Question 8 - A-Level Maths

CAIE FP2 2014 June — Question 8 9 marks

Exam Board	CAIE
Module	FP2 (Further Pure Mathematics 2)
Year	2014
Session	June
Marks	9
Paper	Download PDF ↗
Mark scheme	Download PDF ↗
Topic	T-tests (unknown variance)
Type	Two-sample z-test large samples
Difficulty	Standard +0.3 This is a standard two-sample t-test with summary statistics requiring calculation of sample means and variances, then applying the pooled t-test formula.
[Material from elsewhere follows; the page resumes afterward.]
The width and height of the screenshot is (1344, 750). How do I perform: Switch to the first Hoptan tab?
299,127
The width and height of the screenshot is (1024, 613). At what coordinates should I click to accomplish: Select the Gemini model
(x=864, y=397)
While it involves multiple computational steps and understanding of hypothesis testing framework, it's a routine application of a standard procedure with no conceptual surprises—slightly easier than average due to being a textbook application, but the computational burden and multiple steps keep it near average difficulty.
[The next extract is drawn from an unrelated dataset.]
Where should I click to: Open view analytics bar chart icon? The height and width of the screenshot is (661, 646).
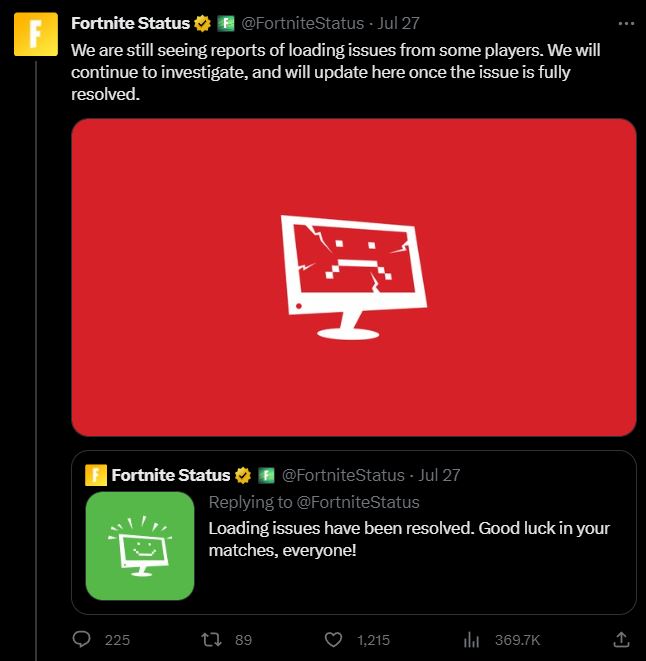pyautogui.click(x=471, y=640)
Spec	2.05a Hypothesis testing language: null, alternative, p-value, significance 5.05c Hypothesis test: normal distribution for population mean 5.05d Confidence intervals: using normal distribution

8 Weekly expenses claimed by employees at two different branches, $A$ and $B$, of a large company are being compared. Expenses claimed by an employee at branch $A$ and by an employee at branch $B$ are denoted by $\$ x$ and $\$ y$ respectively. A random sample of 60 employees from branch $A$ and a random sample of 50 employees from branch $B$ give the following summarised data. $$\Sigma x = 6060 \quad \Sigma x ^ { 2 } = 626220 \quad \Sigma y = 4750 \quad \Sigma y ^ { 2 } = 464500$$ Using a $2 \%$ significance level, test whether, on average, employees from branch $A$ claim the same as employees from branch $B$.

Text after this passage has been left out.